La Parole est foi et folie. La Parole, c'est du linge blanc qui claque au vent. C'est avoir pour seul palais la langue battue par le vent qui souffle où il veut.

 

Moi qui parle, ce n'est pas moi que je parle. Moi qui parle, on parle à travers moi d'une voix plus originaire que la mienne - la voix de l'Autre, celle du Très-Haut qui n'est rien que le prochain, le plus proche qui n'est pas toujours le parent, et autant l'inconnu que le lointain : le prochain qui aurait sans assurance le courage de me croire. Le prochain est celui qui me fait le don de me croire sur parole, ce don qui est pur abandon. La foi est toujours à l'origine un appel à l'autre et à la dignité de sa confiance. La foi est folie.

 

La Parole est folle qui demande de croire sur parole. Elle est folie en faisant tenir croyance et impuissance dans l'écart qui les relie. L'écart reliant foi et folie est l'abîme qu'affronte incessamment la Parole, qui saute par-dessus le vide en le sauvant du néant.
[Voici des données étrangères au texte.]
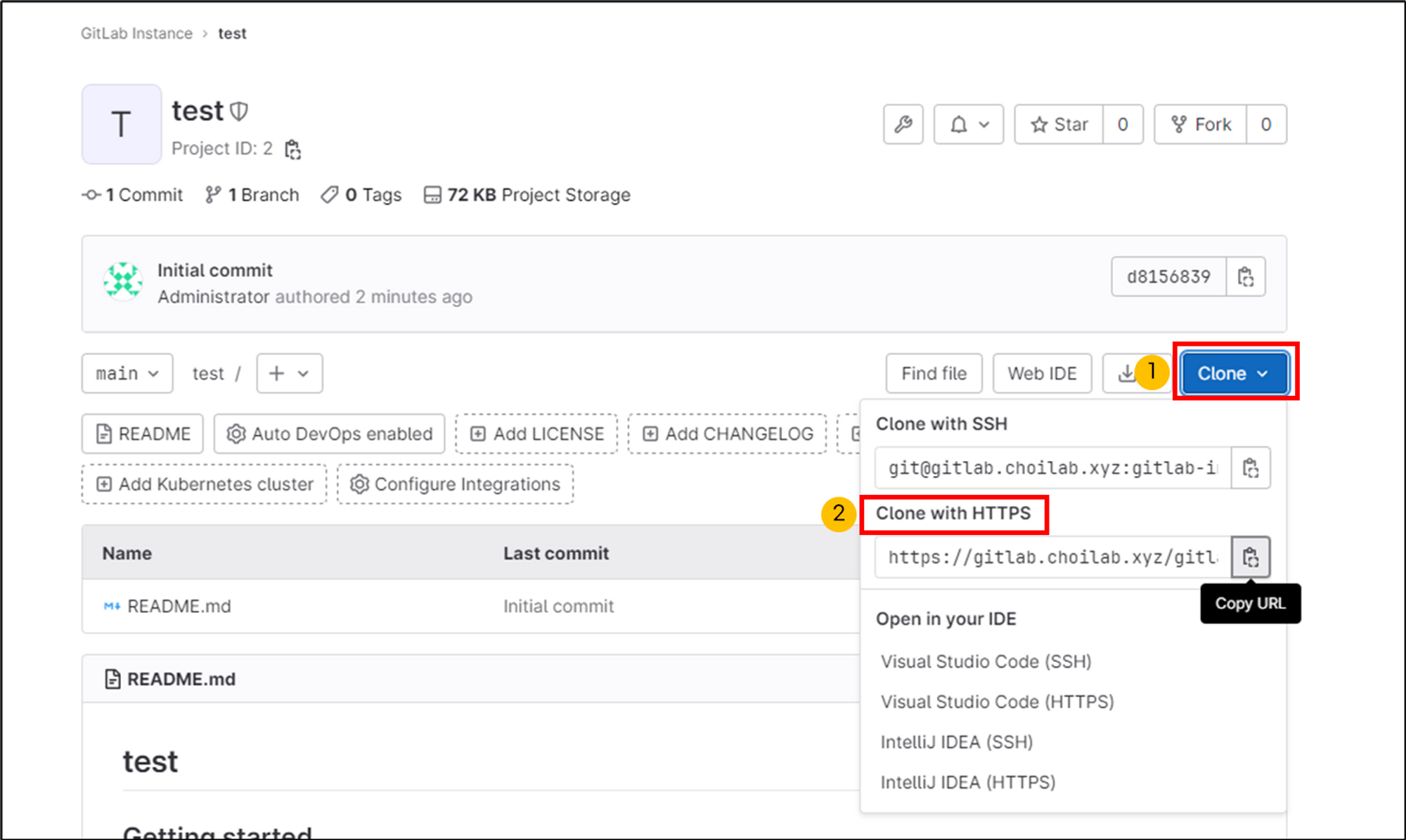This screenshot has height=840, width=1406.
Task: Open the README.md file in the list
Action: [x=179, y=606]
Une soufflante, un soufflet

 

 

 

 

 

Sur les hauteurs il y a les herbes et les nuages, plus hauts encore. Filmé en contre-plongée, Johannes parle comme on fait pousser du blé, le porteur insensé dont la parole est soufflante, un soufflet aux autorités dont le savoir est un éteignoir pour qui parle vraiment, pour qui a en vérité le courage de parler en s'adressant l'autre, ni tout le monde, ni personne, mais n'importe qui. Parler s'avilit à bavasser en moulinant la salive des passions tristes, ego-médiatiques. Parler c'est tenir l'espace intercalaire entre le ciel et la terre, dans le voisinage des animaux qui sont les amis de l'idiot dont les parents ont honte en ne voyant en lui rien qu'un bestiau.

 

 

 

Parler pour l'idiot brisé par ses lectures kierkegaardiennes, comme Nietzsche a fini par se confondre avec le Crucifié, parler pour celui qui renoue avec la folie inaugurale de Jésus hétérogène à son arraisonnement christologique, c'est déjà bruire dans la proximité charnelle avec les animaux. C'est toujours encourir aussi le risque de la bêtise. Parler est en vérité toujours folie en étant l'idiotie de qui demande à l'autre de croire au grand saut du possible, le bond fou de confiance nécessaire à pouvoir choisir le mode d'existence lui permettant de choisir non pas une option parmi d'autres mais le choix lui-même - mais son existence elle-même.

 

 

 

Parler ne demande aucun pouvoir dont la captation est une injonction faite au silence des autres, mutilés dans leurs puissances. Parler est l'exigence de la plus grande impuissance, don qui est abandon, folie de croire que l'autre me croira, idiotie incomprise quand elle est abêtie en bêtise des bêtes alors qu'il n'y a de bêtes que d'hommes qui parlent pour ne rien dire d'autre que : silence.

 

 

 

Pourtant, suivant le silence de qui a la Parole en n'ayant pas été entendu car il y va toujours de la mésentente, toujours le risque du malentendu et ses sottises, on entendra « Johannes, Johannes ». Toute une litanie sur les hauteurs et dans la lande, là où les herbes s'élancent en blés sous la considération du ciel, bienveillante et ouatée. Le monde sera sauvé par les fous, les enfants et les idiots.

 

 

 

 

 

La Parole brisée, une brise,

 

une bouche pour respirer

 

 

 

 

 

La querelle n'est pas réductible à la longue tradition de la disputatio théologique interne au christianisme. C'est une question que repose à nouveaux frais le cinéma, après l'avoir été par le christianisme. Croire n'invite donc pas à l'abêtissement des crédulités, mais fait entrer dans le champ de la Parole pour à nouveau respirer. Rouvrir le champ possible et le cultiver, sinon c'est l'asphyxie. Parler c'est en appeler à l'autre au risque qu'il n'y entende rien, dans la confiance restaurées en nos puissances amoindries. Parler et respirer. Mais, pour cela, il faut ralentir le rythme, se faire automate spirituel et devenir le frère danois du zombie vaudou dans le film de Jacques Tourneur. Et descendre en retrouvant du dedans des corps fatigués le dehors qu'il y a, plié, dans toute pesanteur.

 

 

 

Parler brise le cœur. La Parole est brisure, toujours brisée. La Parole est brise aussi. La Parole est le réveil des somnambules et un somnambule doit l'être davantage que les autres pour montrer le chemin de l'éveil. Parler réveille en éveillant à la vie qui respire.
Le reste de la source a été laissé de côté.